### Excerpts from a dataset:
━━━━━━
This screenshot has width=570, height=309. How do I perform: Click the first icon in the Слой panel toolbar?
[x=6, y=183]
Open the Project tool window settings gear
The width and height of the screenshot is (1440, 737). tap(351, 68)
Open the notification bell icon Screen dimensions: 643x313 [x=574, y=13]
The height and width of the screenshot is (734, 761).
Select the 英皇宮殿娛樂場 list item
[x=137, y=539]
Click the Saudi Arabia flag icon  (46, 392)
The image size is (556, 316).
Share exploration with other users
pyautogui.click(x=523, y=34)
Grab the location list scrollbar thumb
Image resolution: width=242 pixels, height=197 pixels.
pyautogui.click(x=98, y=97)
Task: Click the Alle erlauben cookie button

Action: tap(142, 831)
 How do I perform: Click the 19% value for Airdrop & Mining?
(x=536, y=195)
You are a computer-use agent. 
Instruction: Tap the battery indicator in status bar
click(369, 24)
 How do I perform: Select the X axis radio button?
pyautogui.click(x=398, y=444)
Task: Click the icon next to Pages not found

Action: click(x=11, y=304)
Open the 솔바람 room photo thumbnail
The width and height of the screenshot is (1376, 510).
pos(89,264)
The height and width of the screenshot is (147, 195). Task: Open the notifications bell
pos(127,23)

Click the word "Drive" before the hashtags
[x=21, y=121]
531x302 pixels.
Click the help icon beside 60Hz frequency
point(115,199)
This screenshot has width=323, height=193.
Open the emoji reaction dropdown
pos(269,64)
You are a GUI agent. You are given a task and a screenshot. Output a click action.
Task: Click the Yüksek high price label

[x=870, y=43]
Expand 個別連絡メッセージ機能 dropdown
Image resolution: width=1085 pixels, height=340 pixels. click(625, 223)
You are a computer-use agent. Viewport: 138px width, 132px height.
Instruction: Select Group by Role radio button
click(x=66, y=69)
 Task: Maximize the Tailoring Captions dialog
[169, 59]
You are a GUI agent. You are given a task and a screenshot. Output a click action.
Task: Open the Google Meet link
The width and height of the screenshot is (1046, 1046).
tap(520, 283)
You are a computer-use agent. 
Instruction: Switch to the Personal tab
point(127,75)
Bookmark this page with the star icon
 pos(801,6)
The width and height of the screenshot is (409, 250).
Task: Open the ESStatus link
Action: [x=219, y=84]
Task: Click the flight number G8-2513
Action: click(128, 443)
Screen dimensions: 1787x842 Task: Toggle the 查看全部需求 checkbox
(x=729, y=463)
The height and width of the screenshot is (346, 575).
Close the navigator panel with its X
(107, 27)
━━━━━━
### TASK:
The answer should be an exact reproduction of all the entries.

### YOUR SOLUTION:
This screenshot has width=570, height=309. How do I perform: Click the first icon in the Слой panel toolbar?
[x=6, y=183]
Open the Project tool window settings gear
The width and height of the screenshot is (1440, 737). tap(351, 68)
Open the notification bell icon Screen dimensions: 643x313 [x=574, y=13]
The height and width of the screenshot is (734, 761).
Select the 英皇宮殿娛樂場 list item
[x=137, y=539]
Click the Saudi Arabia flag icon  (46, 392)
The image size is (556, 316).
Share exploration with other users
pyautogui.click(x=523, y=34)
Grab the location list scrollbar thumb
Image resolution: width=242 pixels, height=197 pixels.
pyautogui.click(x=98, y=97)
Task: Click the Alle erlauben cookie button

Action: tap(142, 831)
 How do I perform: Click the 19% value for Airdrop & Mining?
(x=536, y=195)
You are a computer-use agent. 
Instruction: Tap the battery indicator in status bar
click(369, 24)
 How do I perform: Select the X axis radio button?
pyautogui.click(x=398, y=444)
Task: Click the icon next to Pages not found

Action: click(x=11, y=304)
Open the 솔바람 room photo thumbnail
The width and height of the screenshot is (1376, 510).
pos(89,264)
The height and width of the screenshot is (147, 195). Task: Open the notifications bell
pos(127,23)

Click the word "Drive" before the hashtags
[x=21, y=121]
531x302 pixels.
Click the help icon beside 60Hz frequency
point(115,199)
This screenshot has width=323, height=193.
Open the emoji reaction dropdown
pos(269,64)
You are a GUI agent. You are given a task and a screenshot. Output a click action.
Task: Click the Yüksek high price label

[x=870, y=43]
Expand 個別連絡メッセージ機能 dropdown
Image resolution: width=1085 pixels, height=340 pixels. click(625, 223)
You are a computer-use agent. Viewport: 138px width, 132px height.
Instruction: Select Group by Role radio button
click(x=66, y=69)
 Task: Maximize the Tailoring Captions dialog
[169, 59]
You are a GUI agent. You are given a task and a screenshot. Output a click action.
Task: Open the Google Meet link
The width and height of the screenshot is (1046, 1046).
tap(520, 283)
You are a computer-use agent. 
Instruction: Switch to the Personal tab
point(127,75)
Bookmark this page with the star icon
 pos(801,6)
The width and height of the screenshot is (409, 250).
Task: Open the ESStatus link
Action: [x=219, y=84]
Task: Click the flight number G8-2513
Action: click(128, 443)
Screen dimensions: 1787x842 Task: Toggle the 查看全部需求 checkbox
(x=729, y=463)
The height and width of the screenshot is (346, 575).
Close the navigator panel with its X
(107, 27)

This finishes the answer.